W drugi weekend grudnia Amerykanie zrobili przeciętnie 46,7 proc. swoich świątecznych sprawunków - najmniej od 2004 roku. NRF podaje, że 42 miliony ludzi jeszcze nie zaczęło kupować prezentów i choinkowych ozdób. Około 35 proc. konsumentów ankietowanych przez NRF deklaruje, że bożonarodzeniowe zakupy zrobi w najbliższą sobotę.

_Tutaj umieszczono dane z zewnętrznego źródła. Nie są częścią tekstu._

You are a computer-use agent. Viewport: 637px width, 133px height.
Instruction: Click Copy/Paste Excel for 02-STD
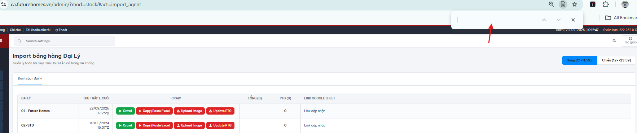pos(154,125)
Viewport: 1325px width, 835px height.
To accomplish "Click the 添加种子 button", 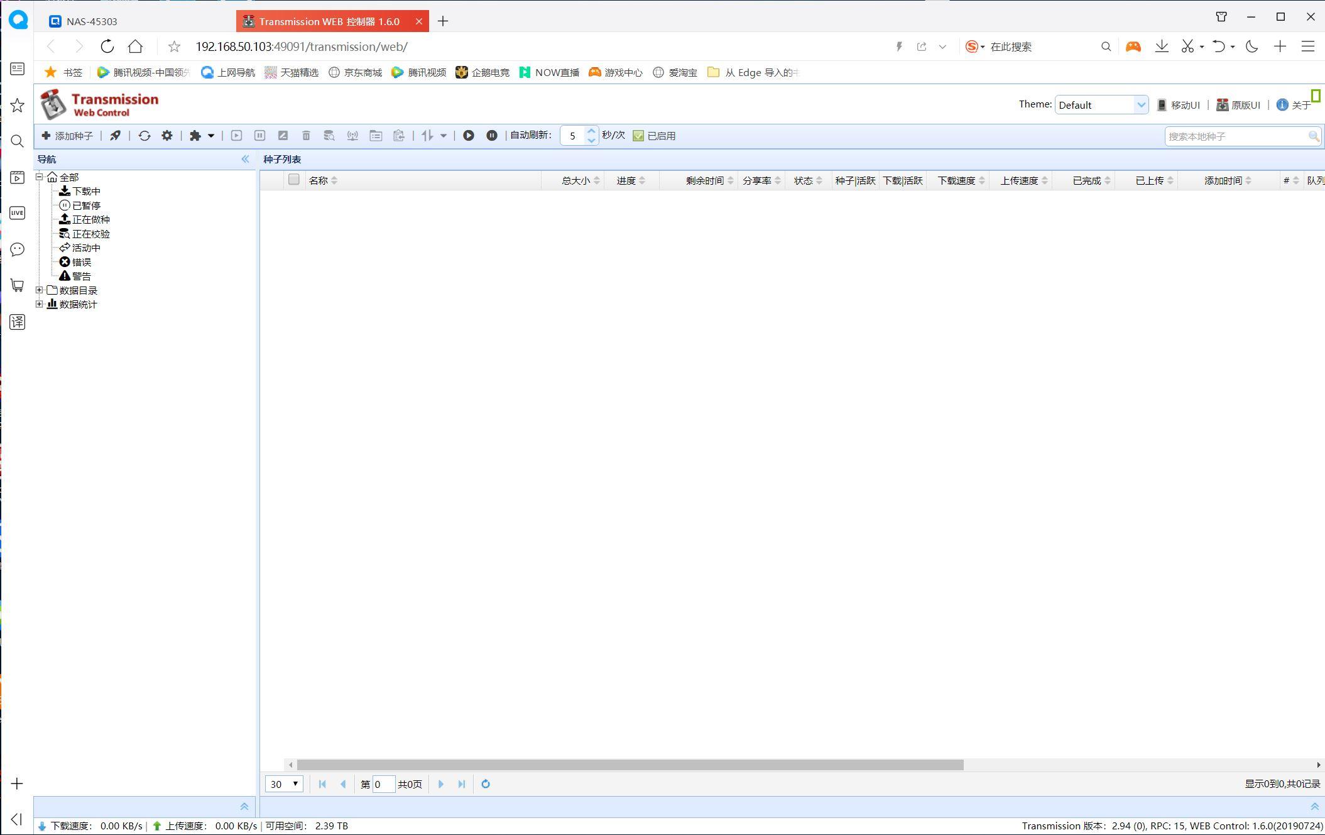I will [x=69, y=136].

Wygląda na to, że przeciętny mieszkaniec Stanów Zjednoczonych wyjmie spod choinki prezent kupiony z przeceny. Konsumenci liczą na to, że w ostatnim tygodniu przed świętami upragnione towary będą tańsze nawet o 70 proc. Wątpliwości co do znacznych obniżek nie ma analityk nowojorskiej firmy Stifel, Nicolaus & Co. Richard Jaffe. Przestrzega on natomiast, że najbardziej pożądanych prezentów zapewne nikt nie znajdzie w promocyjnej cenie. „To czego chcesz, chcą też inni ludzie, więc nie dostaniesz tego tanio”- stwierdził Jaffe.

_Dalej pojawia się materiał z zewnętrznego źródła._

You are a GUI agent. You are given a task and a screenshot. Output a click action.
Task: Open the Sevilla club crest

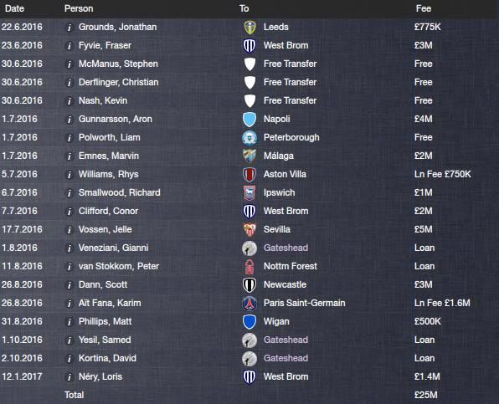click(x=250, y=229)
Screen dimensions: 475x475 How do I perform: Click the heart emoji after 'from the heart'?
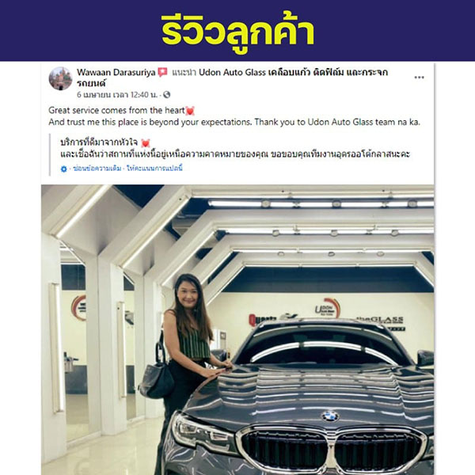point(190,111)
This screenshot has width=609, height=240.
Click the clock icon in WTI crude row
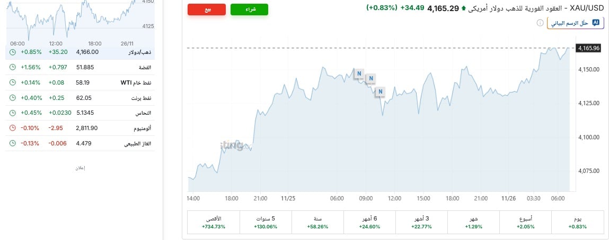13,82
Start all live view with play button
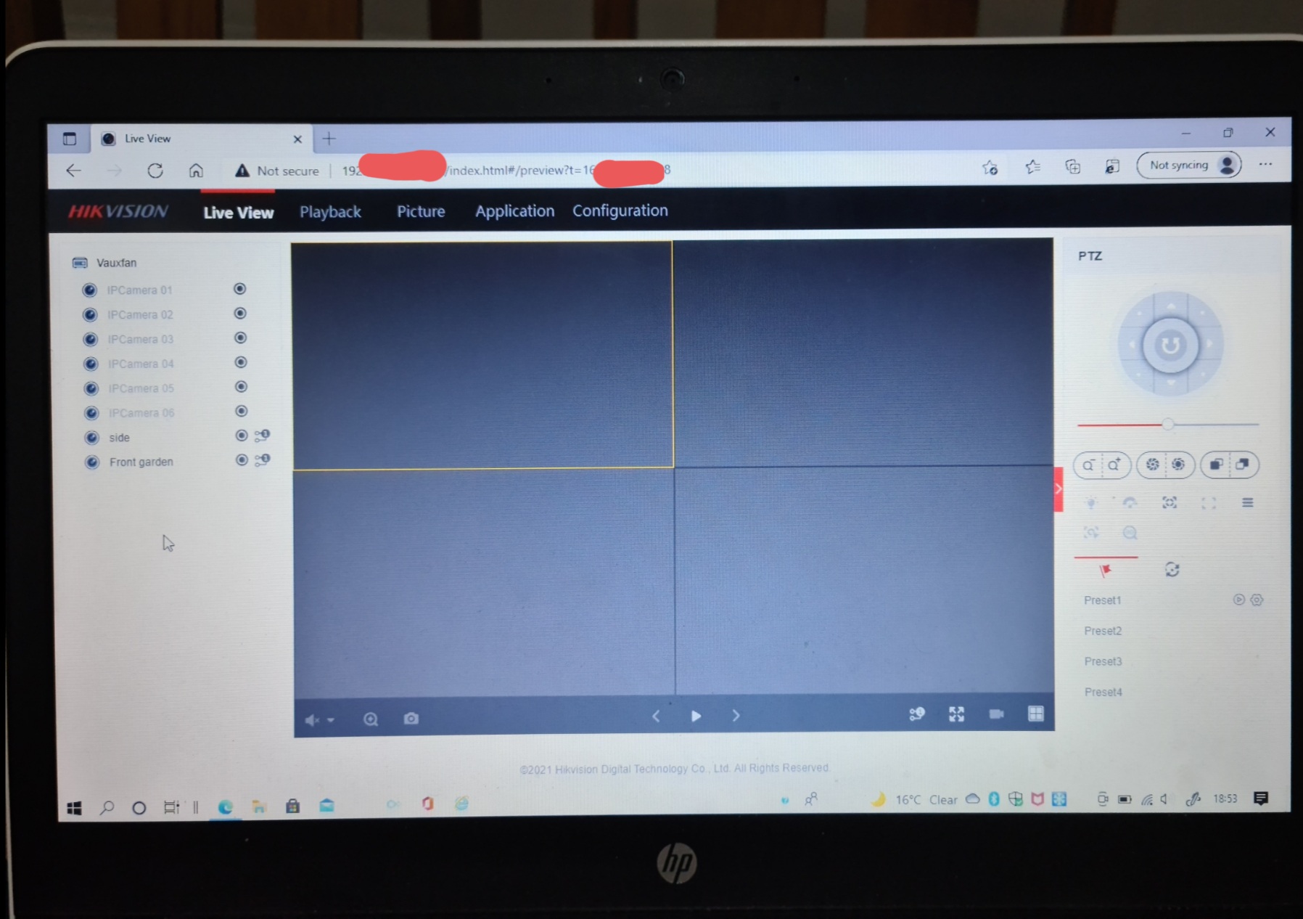1303x919 pixels. (696, 716)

Wyższe rabaty w sklepach tuż przed pierwszą gwiazdką są bardzo prawdopodobne, ponieważ handlowcy w USA obawiają się mniejszych wydatków Amerykanów. Wojna na promocje i marketingowa ofensywa ma zapewnić lepsze wyniki sprzedaży niż przed rokiem. Zeszłoroczne zyski ze świątecznych zakupów w Stanach były najniższymi zanotowanymi przez NRF od początku jego działalności w 1995 roku.

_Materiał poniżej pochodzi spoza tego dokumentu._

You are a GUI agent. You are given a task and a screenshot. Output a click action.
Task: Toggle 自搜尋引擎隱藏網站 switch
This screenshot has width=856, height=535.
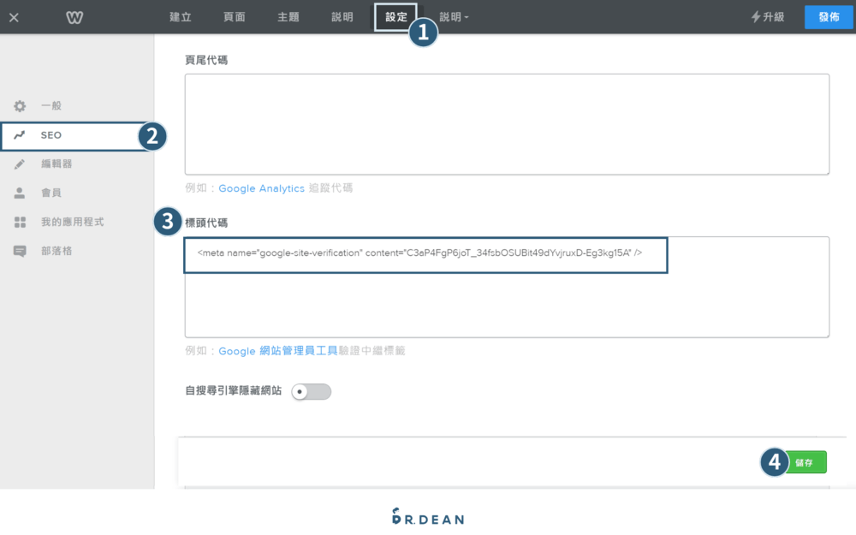(x=311, y=391)
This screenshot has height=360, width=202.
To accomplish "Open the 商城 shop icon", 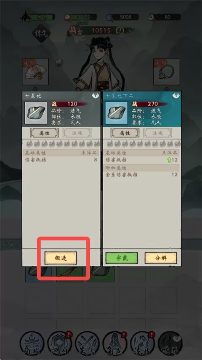I will (32, 343).
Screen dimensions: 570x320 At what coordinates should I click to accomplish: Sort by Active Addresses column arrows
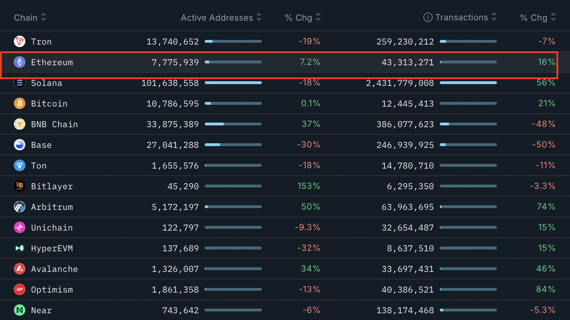click(259, 17)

Obywatele USA nadal boleśnie odczuwają skutki kryzysu finansowego i będą oszczędzać w te święta, nie eksperymentując z ekstrawaganckimi prezentami. Oblężenia mogą spodziewać się sklepy z odzieżą i sprzętem elektronicznym. Mikołaj przyniesie w tym roku Amerykanom podarunki niedrogie, ale praktyczne.